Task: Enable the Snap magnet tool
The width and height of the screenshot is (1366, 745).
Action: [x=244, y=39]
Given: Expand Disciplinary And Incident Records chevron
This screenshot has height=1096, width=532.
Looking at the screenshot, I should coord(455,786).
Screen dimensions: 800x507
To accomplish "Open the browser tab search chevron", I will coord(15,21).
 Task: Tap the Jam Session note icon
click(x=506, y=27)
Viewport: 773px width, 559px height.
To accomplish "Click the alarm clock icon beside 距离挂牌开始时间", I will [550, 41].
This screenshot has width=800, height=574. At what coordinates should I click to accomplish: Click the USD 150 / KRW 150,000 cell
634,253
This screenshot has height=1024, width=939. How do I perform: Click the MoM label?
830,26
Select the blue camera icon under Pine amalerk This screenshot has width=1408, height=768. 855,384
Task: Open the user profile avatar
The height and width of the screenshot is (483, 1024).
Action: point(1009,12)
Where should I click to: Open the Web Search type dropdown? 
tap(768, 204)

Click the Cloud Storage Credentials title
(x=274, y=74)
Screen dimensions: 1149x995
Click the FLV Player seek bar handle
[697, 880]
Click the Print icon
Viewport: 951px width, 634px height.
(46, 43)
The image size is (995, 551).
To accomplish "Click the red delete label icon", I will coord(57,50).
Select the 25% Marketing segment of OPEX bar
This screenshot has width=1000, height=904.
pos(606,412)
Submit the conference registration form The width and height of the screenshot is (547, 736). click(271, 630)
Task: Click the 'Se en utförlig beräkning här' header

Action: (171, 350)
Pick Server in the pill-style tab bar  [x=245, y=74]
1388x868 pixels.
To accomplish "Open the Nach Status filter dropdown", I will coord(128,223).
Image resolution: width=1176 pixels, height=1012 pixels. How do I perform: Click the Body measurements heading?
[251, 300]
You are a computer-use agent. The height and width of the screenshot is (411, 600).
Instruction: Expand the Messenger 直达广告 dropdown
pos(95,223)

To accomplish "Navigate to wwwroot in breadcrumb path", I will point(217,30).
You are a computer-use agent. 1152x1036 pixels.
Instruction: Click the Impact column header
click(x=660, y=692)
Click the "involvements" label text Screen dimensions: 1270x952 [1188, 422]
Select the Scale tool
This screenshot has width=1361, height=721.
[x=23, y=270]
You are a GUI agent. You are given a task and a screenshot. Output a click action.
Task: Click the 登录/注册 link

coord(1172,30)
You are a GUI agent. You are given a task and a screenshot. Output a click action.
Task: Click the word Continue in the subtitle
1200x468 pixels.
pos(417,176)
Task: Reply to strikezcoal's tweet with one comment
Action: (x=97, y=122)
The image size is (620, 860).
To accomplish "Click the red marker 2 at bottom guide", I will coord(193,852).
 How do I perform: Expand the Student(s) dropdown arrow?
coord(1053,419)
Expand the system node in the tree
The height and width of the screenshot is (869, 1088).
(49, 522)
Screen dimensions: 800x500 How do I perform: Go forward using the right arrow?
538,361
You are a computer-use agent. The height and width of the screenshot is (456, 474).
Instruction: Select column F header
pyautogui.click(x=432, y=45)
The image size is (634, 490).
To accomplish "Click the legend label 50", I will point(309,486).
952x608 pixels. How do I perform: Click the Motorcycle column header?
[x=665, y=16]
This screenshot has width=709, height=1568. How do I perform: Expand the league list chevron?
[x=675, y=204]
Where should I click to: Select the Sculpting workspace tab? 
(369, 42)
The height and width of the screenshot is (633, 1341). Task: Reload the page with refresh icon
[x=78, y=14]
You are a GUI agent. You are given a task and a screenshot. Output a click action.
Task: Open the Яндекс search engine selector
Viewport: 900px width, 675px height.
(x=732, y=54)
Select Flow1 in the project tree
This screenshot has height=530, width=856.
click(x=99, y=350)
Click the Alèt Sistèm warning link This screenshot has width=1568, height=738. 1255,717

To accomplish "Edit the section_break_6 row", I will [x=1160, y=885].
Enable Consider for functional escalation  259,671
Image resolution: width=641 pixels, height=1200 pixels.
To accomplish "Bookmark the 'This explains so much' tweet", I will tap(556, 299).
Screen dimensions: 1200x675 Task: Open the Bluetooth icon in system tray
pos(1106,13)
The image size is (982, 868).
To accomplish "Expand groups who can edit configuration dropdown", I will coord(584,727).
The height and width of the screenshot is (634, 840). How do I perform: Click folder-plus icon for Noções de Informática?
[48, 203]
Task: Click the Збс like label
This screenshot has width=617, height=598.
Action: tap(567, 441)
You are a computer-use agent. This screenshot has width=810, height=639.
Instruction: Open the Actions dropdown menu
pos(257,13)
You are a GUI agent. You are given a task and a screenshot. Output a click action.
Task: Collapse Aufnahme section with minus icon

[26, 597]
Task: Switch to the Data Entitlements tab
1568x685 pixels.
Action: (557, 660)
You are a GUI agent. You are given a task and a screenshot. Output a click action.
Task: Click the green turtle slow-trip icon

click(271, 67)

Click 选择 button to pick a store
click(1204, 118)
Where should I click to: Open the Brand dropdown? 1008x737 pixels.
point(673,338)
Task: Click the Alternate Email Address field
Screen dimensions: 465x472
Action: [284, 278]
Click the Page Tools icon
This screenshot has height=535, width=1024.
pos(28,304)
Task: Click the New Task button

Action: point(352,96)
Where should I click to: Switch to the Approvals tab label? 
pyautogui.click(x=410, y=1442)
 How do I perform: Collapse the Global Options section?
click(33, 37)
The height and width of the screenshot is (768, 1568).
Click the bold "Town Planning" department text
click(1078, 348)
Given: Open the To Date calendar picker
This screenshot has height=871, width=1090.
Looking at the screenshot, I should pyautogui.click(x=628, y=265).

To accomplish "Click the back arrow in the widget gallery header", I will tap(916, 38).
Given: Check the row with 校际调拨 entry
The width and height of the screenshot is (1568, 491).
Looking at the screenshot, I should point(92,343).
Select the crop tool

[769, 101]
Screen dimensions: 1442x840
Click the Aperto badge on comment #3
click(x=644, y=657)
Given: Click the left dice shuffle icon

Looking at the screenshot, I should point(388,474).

PROBLEM TO SOLVE: Write out all of the records exactly as they stand above.

EXERCISE RESPONSE:
Task: Enable the Snap magnet tool
The width and height of the screenshot is (1366, 745).
Action: [x=244, y=39]
Given: Expand Disciplinary And Incident Records chevron
This screenshot has height=1096, width=532.
Looking at the screenshot, I should coord(455,786).
Screen dimensions: 800x507
To accomplish "Open the browser tab search chevron", I will coord(15,21).
 Task: Tap the Jam Session note icon
click(x=506, y=27)
Viewport: 773px width, 559px height.
To accomplish "Click the alarm clock icon beside 距离挂牌开始时间", I will [550, 41].
This screenshot has width=800, height=574. At what coordinates should I click to accomplish: Click the USD 150 / KRW 150,000 cell
634,253
This screenshot has height=1024, width=939. How do I perform: Click the MoM label?
830,26
Select the blue camera icon under Pine amalerk This screenshot has width=1408, height=768. 855,384
Task: Open the user profile avatar
The height and width of the screenshot is (483, 1024).
Action: point(1009,12)
Where should I click to: Open the Web Search type dropdown? 
tap(768, 204)

Click the Cloud Storage Credentials title
(x=274, y=74)
Screen dimensions: 1149x995
Click the FLV Player seek bar handle
[697, 880]
Click the Print icon
Viewport: 951px width, 634px height.
(46, 43)
The image size is (995, 551).
To accomplish "Click the red delete label icon", I will coord(57,50).
Select the 25% Marketing segment of OPEX bar
This screenshot has width=1000, height=904.
pos(606,412)
Submit the conference registration form The width and height of the screenshot is (547, 736). click(271, 630)
Task: Click the 'Se en utförlig beräkning här' header

Action: (171, 350)
Pick Server in the pill-style tab bar  [x=245, y=74]
1388x868 pixels.
To accomplish "Open the Nach Status filter dropdown", I will coord(128,223).
Image resolution: width=1176 pixels, height=1012 pixels. How do I perform: Click the Body measurements heading?
[251, 300]
You are a computer-use agent. The height and width of the screenshot is (411, 600).
Instruction: Expand the Messenger 直达广告 dropdown
pos(95,223)

To accomplish "Navigate to wwwroot in breadcrumb path", I will point(217,30).
You are a computer-use agent. 1152x1036 pixels.
Instruction: Click the Impact column header
click(x=660, y=692)
Click the "involvements" label text Screen dimensions: 1270x952 [1188, 422]
Select the Scale tool
This screenshot has width=1361, height=721.
[x=23, y=270]
You are a GUI agent. You are given a task and a screenshot. Output a click action.
Task: Click the 登录/注册 link

coord(1172,30)
You are a GUI agent. You are given a task and a screenshot. Output a click action.
Task: Click the word Continue in the subtitle
1200x468 pixels.
pos(417,176)
Task: Reply to strikezcoal's tweet with one comment
Action: (x=97, y=122)
The image size is (620, 860).
To accomplish "Click the red marker 2 at bottom guide", I will coord(193,852).
 How do I perform: Expand the Student(s) dropdown arrow?
coord(1053,419)
Expand the system node in the tree
The height and width of the screenshot is (869, 1088).
(49, 522)
Screen dimensions: 800x500 How do I perform: Go forward using the right arrow?
538,361
You are a computer-use agent. The height and width of the screenshot is (456, 474).
Instruction: Select column F header
pyautogui.click(x=432, y=45)
The image size is (634, 490).
To accomplish "Click the legend label 50", I will point(309,486).
952x608 pixels. How do I perform: Click the Motorcycle column header?
[x=665, y=16]
This screenshot has width=709, height=1568. How do I perform: Expand the league list chevron?
[x=675, y=204]
Where should I click to: Select the Sculpting workspace tab? 
(369, 42)
The height and width of the screenshot is (633, 1341). Task: Reload the page with refresh icon
[x=78, y=14]
You are a GUI agent. You are given a task and a screenshot. Output a click action.
Task: Open the Яндекс search engine selector
Viewport: 900px width, 675px height.
(x=732, y=54)
Select Flow1 in the project tree
This screenshot has height=530, width=856.
click(x=99, y=350)
Click the Alèt Sistèm warning link This screenshot has width=1568, height=738. 1255,717

To accomplish "Edit the section_break_6 row", I will [x=1160, y=885].
Enable Consider for functional escalation  259,671
Image resolution: width=641 pixels, height=1200 pixels.
To accomplish "Bookmark the 'This explains so much' tweet", I will tap(556, 299).
Screen dimensions: 1200x675 Task: Open the Bluetooth icon in system tray
pos(1106,13)
The image size is (982, 868).
To accomplish "Expand groups who can edit configuration dropdown", I will coord(584,727).
The height and width of the screenshot is (634, 840). How do I perform: Click folder-plus icon for Noções de Informática?
[48, 203]
Task: Click the Збс like label
This screenshot has width=617, height=598.
Action: tap(567, 441)
You are a computer-use agent. This screenshot has width=810, height=639.
Instruction: Open the Actions dropdown menu
pos(257,13)
You are a GUI agent. You are given a task and a screenshot. Output a click action.
Task: Collapse Aufnahme section with minus icon

[26, 597]
Task: Switch to the Data Entitlements tab
1568x685 pixels.
Action: (557, 660)
You are a GUI agent. You are given a task and a screenshot. Output a click action.
Task: Click the green turtle slow-trip icon

click(271, 67)

Click 选择 button to pick a store
click(1204, 118)
Where should I click to: Open the Brand dropdown? 1008x737 pixels.
point(673,338)
Task: Click the Alternate Email Address field
Screen dimensions: 465x472
Action: [284, 278]
Click the Page Tools icon
This screenshot has height=535, width=1024.
pos(28,304)
Task: Click the New Task button

Action: point(352,96)
Where should I click to: Switch to the Approvals tab label? 
pyautogui.click(x=410, y=1442)
 How do I perform: Collapse the Global Options section?
click(33, 37)
The height and width of the screenshot is (768, 1568).
Click the bold "Town Planning" department text
click(1078, 348)
Given: Open the To Date calendar picker
This screenshot has height=871, width=1090.
Looking at the screenshot, I should pyautogui.click(x=628, y=265).

To accomplish "Click the back arrow in the widget gallery header", I will tap(916, 38).
Given: Check the row with 校际调拨 entry
The width and height of the screenshot is (1568, 491).
Looking at the screenshot, I should point(92,343).
Select the crop tool

[769, 101]
Screen dimensions: 1442x840
Click the Aperto badge on comment #3
click(x=644, y=657)
Given: Click the left dice shuffle icon

Looking at the screenshot, I should point(388,474).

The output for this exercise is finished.